MARCO AURÉLIO NOGUEIRA

A despeito de todo o empenho e de todas as declarações oficiais, a agenda reformadora continua congestionada no Brasil. Não se registram avanços substantivos. O Estado brasileiro é hoje bem diverso do que foi até os anos 80, sobretudo graças aos seguidos programas de privatização e enxugamento administrativo postos em prática pelos últimos governos nacionais.
Apesar disso, não temos no país um Estado melhor, mais bem-estruturado ou mais competente. Somos sempre convidados a ver o Estado como algo "externo" à sociedade, simples agente de controle e regulação do mercado. Em suma: falta política em nosso debate sobre o Estado, que não é tratado nem como instrumento de dominação, a expressar uma dada correlação de forças, nem como desdobramento vivo da sociedade, espaço no qual se condensam interesses e relações sociais.
A visão reducionista que cerca o debate sobre o Estado trava e inviabiliza a reforma, na medida mesma em que tende a apresentá-la como uma questão de custos e dimensões. Nessa operação, o serviço público é entendido como um acessório da política econômica, e o Estado se transforma em uma extensão negativa do mercado: um aparato que implica um ônus para a sociedade, para os indivíduos e para a livre iniciativa.

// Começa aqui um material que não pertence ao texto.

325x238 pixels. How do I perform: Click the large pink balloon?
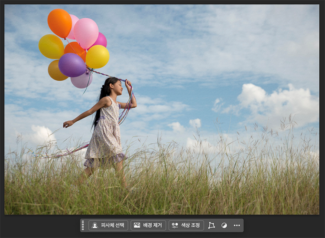(86, 32)
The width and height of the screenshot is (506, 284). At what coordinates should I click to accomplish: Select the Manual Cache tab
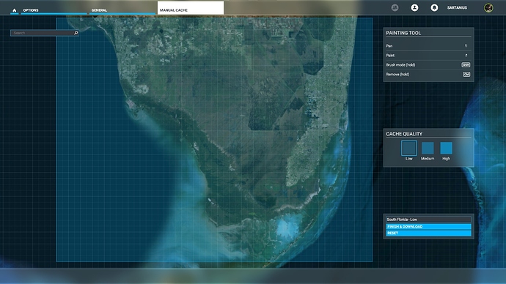(191, 8)
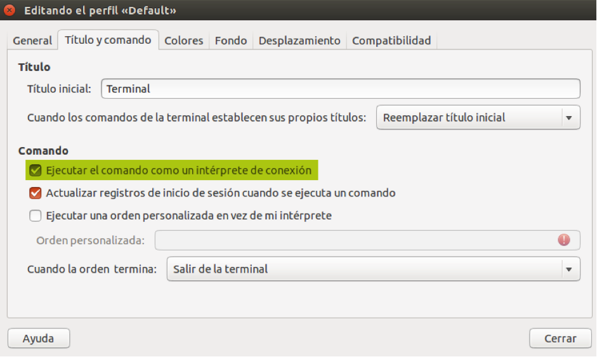Select the Título y comando tab
Viewport: 597px width, 357px height.
(x=108, y=40)
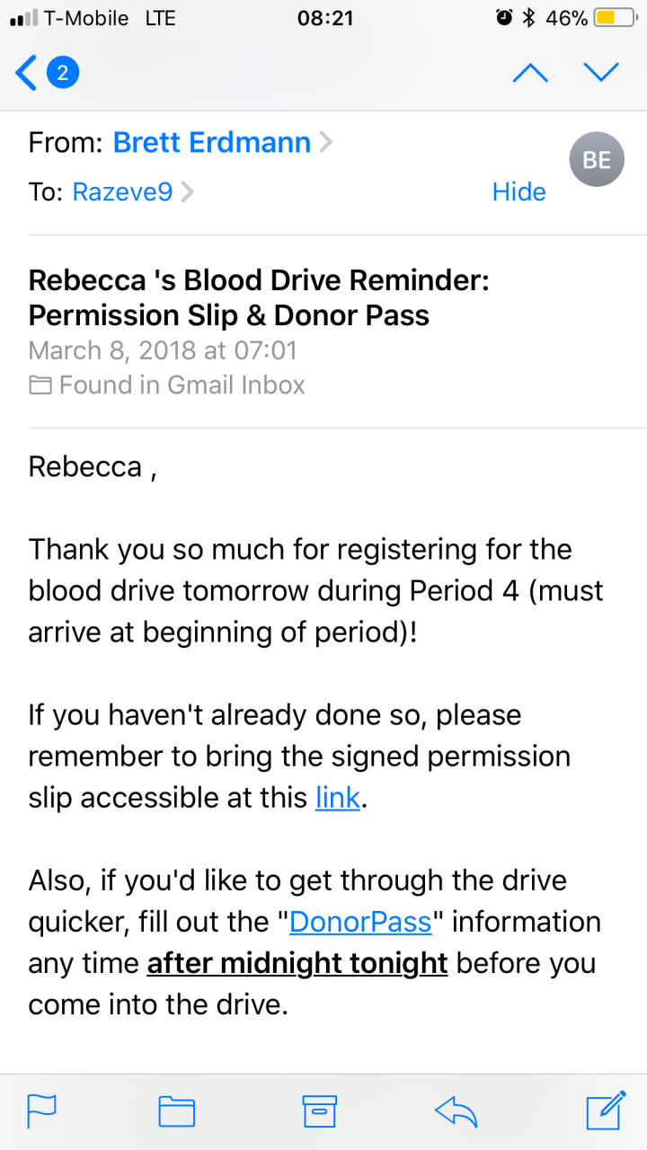647x1150 pixels.
Task: Go to previous message with up arrow
Action: (530, 73)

Em consequência, generaliza-se a opinião de que, quanto menor for o Estado e quanto menos investido de poderes e atribuições ele estiver, melhor para a sociedade. O Estado converte-se, assim, em uma espécie de refém do mercado e do cálculo financeiro; algo, em suma, vazio de densidade e grandeza, desligado da sociedade que o gera e o determina.
Com isso, ficam fora do debate os aspectos mais substantivos, referidos ao sentido e à natureza da comunidade política estruturada no Brasil. Não pode surpreender, portanto, que os temas propriamente políticos da reforma não consigam se impor à discussão. Ficam à margem, represados, reaparecendo, de tempos em tempos, de modo simplificado e casuístico.

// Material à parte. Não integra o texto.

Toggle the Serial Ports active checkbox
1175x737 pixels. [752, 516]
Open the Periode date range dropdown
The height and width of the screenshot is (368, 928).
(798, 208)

Foi o que ocorreu, por exemplo, em março deste ano, quando o presidente Fernando Henrique Cardoso afirmou que as reformas políticas haviam se tornado prioridade do governo. Declarando repentinamente estar disposto a brigar por elas, mas, ao mesmo tempo, apresentando-as como coisa rotineira, fácil de ser resolvida, o presidente não só hostilizou o Congresso como rebaixou a qualidade da discussão, permitindo que se concluísse que, para ele, a reforma só interessaria à medida que pudesse vir a facilitar a "governabilidade", ou seja, disciplinar o Congresso (por exemplo, por meio do recurso à fidelidade partidária) e submetê-lo ao comando do Poder Executivo.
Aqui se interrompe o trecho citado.